I have this
Status: active
Logging: on (low)
Default: allow (incoming), allow (outgoing), disabled (routed)
New profiles: skip
To Action From
-- ------ ----
22/tcp ALLOW IN Anywhere
80/tcp (Apache) ALLOW IN Anywhere
80 ALLOW IN Anywhere
443 ALLOW IN Anywhere
22/tcp (v6) ALLOW IN Anywhere (v6)
80/tcp (Apache (v6)) ALLOW IN Anywhere (v6)
80 (v6) ALLOW IN Anywhere (v6)
443 (v6) ALLOW IN Anywhere (v6)
If I do ufw insert 1 deny from IP it does not work, the IP is still allowed, I assumed it is because default incoming is allow! But should it though? Should not this rue override the default rule?
And whenever I run ufw default deny incoming, which is the default configuration, I cannot access my server anymore, regardless of all the custom rules I added.

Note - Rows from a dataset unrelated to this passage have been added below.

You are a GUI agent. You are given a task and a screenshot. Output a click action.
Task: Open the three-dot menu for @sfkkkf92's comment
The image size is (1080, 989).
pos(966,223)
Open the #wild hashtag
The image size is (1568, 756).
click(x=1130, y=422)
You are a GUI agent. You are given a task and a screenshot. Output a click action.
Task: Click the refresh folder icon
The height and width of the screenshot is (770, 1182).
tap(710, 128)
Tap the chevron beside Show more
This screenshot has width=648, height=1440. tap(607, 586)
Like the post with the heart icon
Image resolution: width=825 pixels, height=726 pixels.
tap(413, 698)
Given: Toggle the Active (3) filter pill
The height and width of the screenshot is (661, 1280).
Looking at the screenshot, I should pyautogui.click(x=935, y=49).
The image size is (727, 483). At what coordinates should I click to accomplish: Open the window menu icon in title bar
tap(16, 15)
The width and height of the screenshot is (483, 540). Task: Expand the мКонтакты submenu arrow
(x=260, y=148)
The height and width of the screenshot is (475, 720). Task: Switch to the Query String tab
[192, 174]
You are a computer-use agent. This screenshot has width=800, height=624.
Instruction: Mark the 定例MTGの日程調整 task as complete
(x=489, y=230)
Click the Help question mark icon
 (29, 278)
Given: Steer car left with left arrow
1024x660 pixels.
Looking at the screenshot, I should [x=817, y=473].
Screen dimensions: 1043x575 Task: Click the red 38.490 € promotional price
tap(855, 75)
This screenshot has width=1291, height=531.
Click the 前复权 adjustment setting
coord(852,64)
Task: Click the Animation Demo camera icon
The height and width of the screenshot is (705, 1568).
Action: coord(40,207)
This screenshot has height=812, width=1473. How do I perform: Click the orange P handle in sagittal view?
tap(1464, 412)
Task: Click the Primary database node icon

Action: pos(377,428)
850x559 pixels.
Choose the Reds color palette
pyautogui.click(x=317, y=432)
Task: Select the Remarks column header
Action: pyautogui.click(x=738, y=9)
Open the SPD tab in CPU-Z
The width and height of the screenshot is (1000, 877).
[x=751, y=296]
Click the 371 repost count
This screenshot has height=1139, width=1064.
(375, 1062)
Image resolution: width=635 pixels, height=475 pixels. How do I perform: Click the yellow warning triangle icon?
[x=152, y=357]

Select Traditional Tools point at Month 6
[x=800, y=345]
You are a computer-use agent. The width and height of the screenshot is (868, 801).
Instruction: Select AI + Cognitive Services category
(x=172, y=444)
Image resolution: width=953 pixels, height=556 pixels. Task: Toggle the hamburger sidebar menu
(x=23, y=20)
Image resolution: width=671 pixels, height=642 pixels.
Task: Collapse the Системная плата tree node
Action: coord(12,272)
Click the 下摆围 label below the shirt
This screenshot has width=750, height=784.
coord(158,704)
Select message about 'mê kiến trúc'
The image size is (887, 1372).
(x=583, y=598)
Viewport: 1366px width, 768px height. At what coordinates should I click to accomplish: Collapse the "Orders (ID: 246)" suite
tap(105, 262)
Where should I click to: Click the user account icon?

I ran ufw reset and also iptables -F, and did the following:
ufw allow apache ufw allow ssh
And I could not connect unless I changed ufw default incoming to allow
Note: I think, maybe this is because I ran iptables -F, I had to because I added some custom rules to iptables directly, not through ufw, and I wanted to start over
Please advise.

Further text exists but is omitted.